An example of this UMAP showing a subset of libraries from a ScPCA project is available in Figure 3D.

## Annotating cell types

1. Why including cell type annotations is helpful to users
- Cell typing is often difficult and can require specific domain expertise
- Sometimes, we have cell type annotations from submitters -- this is the ideal case
- Briefly, where are the cell type annotations included in downloads
- We can save users time even if there are limitations to the annotations we include
- What we looked for in methods
- We include two because observing consistent cell type annotations across methods can indicate higher confidence in the cell type annotation.

2. Methods we used
- `SingleR` requires a trained model from an existing bulk or single-cell RNA-seq dataset.
- We used the `BlueprintEncodeData` dataset from `celldex` as the reference for all ScPCA samples.
- This dataset is publicly available, contains various normal cell types, and includes both human-readable cell type names and cell ontology labels. This reference dataset does not include tumor cells.
- `CellAssign` requires a marker gene by cell type matrix that includes associated marker genes for all cell types in the reference.
- We built organ-specific references using the publicly available marker gene list from `PanglaoDB`.
- References were unique to each project based on the disease type and tissue type from which the sample was obtained, e.g., for all leukemia samples we used a blood-specific reference and for all brain cancers we used a brain-specific reference.
- Each of these references includes any normal cell types that are included in `PanglaoDB` and also part of that organ. Similar to the reference used with `SingleR`, these references do not contain any tumor cells.
- Since many cancers may have infiltrating immune cells, all immune cells were included in each organ-specific reference.


3. cell type workflow
- As the last step in `scpca-nf`, cell type annotations will be added to all processed objects (Fig. 4A).
- Briefly explain how `SingleR` is used in the pipeline
- Briefly explain how CellAssign is used in the pipeline
- The cell type annotations from each method, along with any associated statistics, are added to the processed `SingleCellExperiment` object output by `scpca-nf`.
- These objects are then converted to `AnnData` objects, so cell type annotations are included in both data formats provided by `scpca-nf`.


4. Report
- An additional cell type report with information about reference sources, comparisons among cell type annotation methods, and diagnostic plots is also output by `scpca-nf`.
- Tables summarizing the number of cells assigned to each cell type for each method are shown alongside UMAPs coloring cells by the assigned cell type.
- As methods can provide different cell type annotations, a comparison between the two methods, `SingleR` and `CellAssign` is included in the report.
- To compare cell type annotation methods, a Jaccard similarity index is calculated between pairs of labels from each method.
- This index ranges from 0-1, with a value close to 1 indicating high agreement and a high proportion of overlapping cells and values close to 0 indicating a low proportion of non-overlapping cells.
- The jaccard similarity index is displayed in a heatmap, an example of which is shown in Fig. 4A.

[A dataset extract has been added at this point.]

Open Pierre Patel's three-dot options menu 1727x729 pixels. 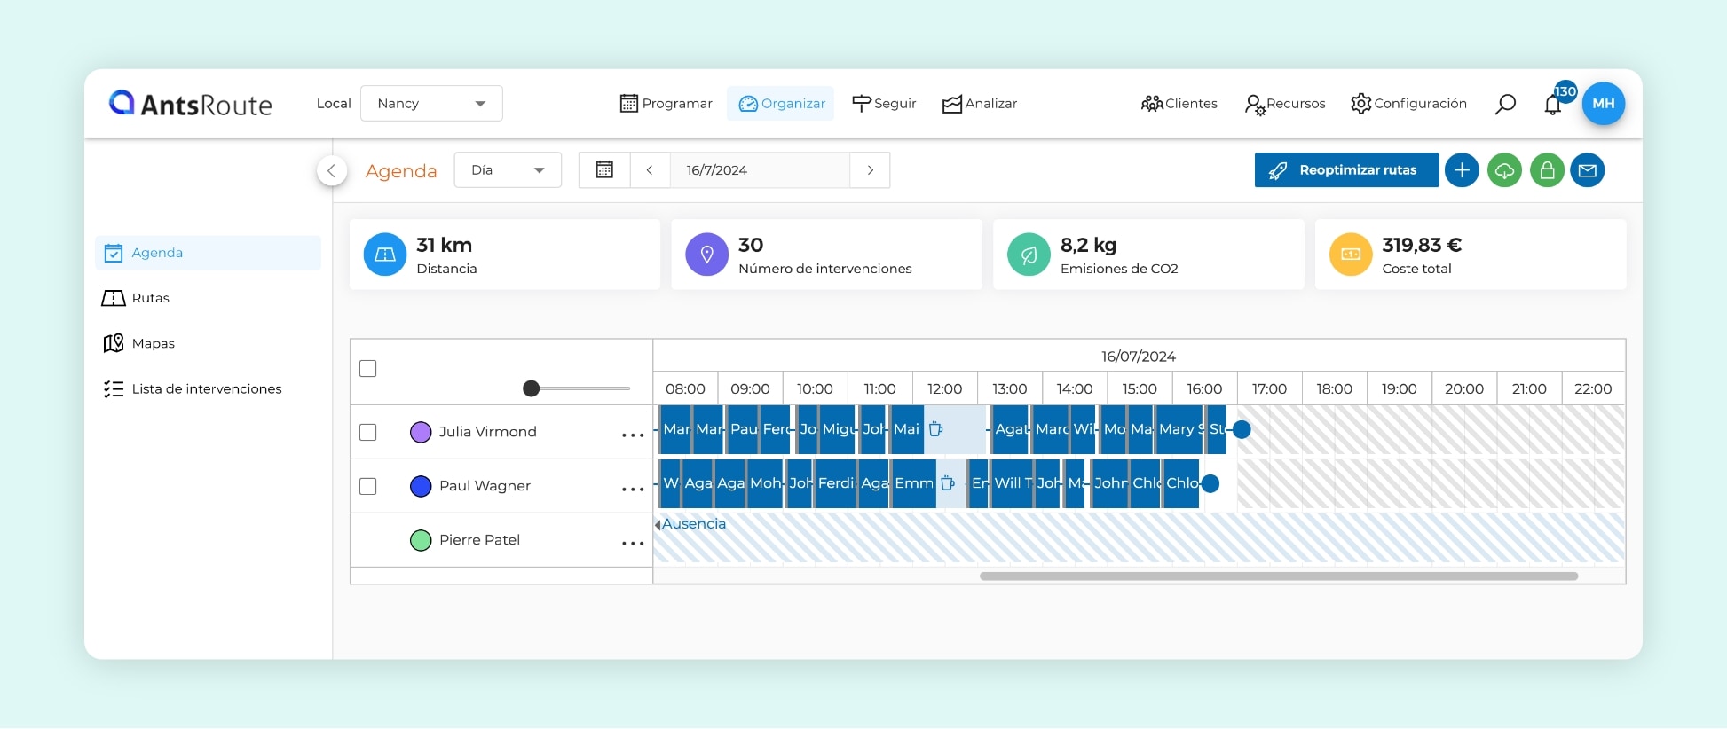point(633,543)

5. Report diagnostic plots
- The report also includes a diagnostic plot evaluating the confidence of cell type annotations determined by each method.
- `SingleR` assigns a score to each cell for all possible cell types in the reference. The final cell type annotation is associated with the label that has the highest score for that cell.
- To evaluate confidence in `SingleR` cell type annotations, `scpca-nf` calculates a delta median statistic as the difference between the top score and the median score for each cell.
- A higher delta median statistic for a cell indicates higher confidence in the final cell type annotation.
- An example plot that summarizes this statistic across all cell types identified with `SingleR` is shown in Supplement Fig. 4A.
- `CellAssign` assigns a probability or likelihood to each cell type label for each cell. The cell type label with the highest probability is assigned as the cell type for that cell.
- These values range from 0 to 1, with larger values indicating greater confidence in a given cell type label, so reliable labels should have most values close to 1.
- An example of a plot displaying the distribution of all probabilities for each cell type is shown in Supplemental Figure 4B.

6. Submitter cell types
- We compare the automated methods to submitter cell types
- Included in the cell type report is a table summarizing the submitter cell type annotations, a UMAP coloring each cell by the submitter annotation, and a plot comparing submitter annotations to both `SingleR` and `CellAssign`.
- The same Jaccard similarity index used when comparing `SingleR` to `CellAssign` is calculated between submitter annotations and `SingleR` annotations and then submitter annotations and `CellAssign`.
- A heatmap displaying the index is included in the report and an example is shown in Supplemental Figure 5.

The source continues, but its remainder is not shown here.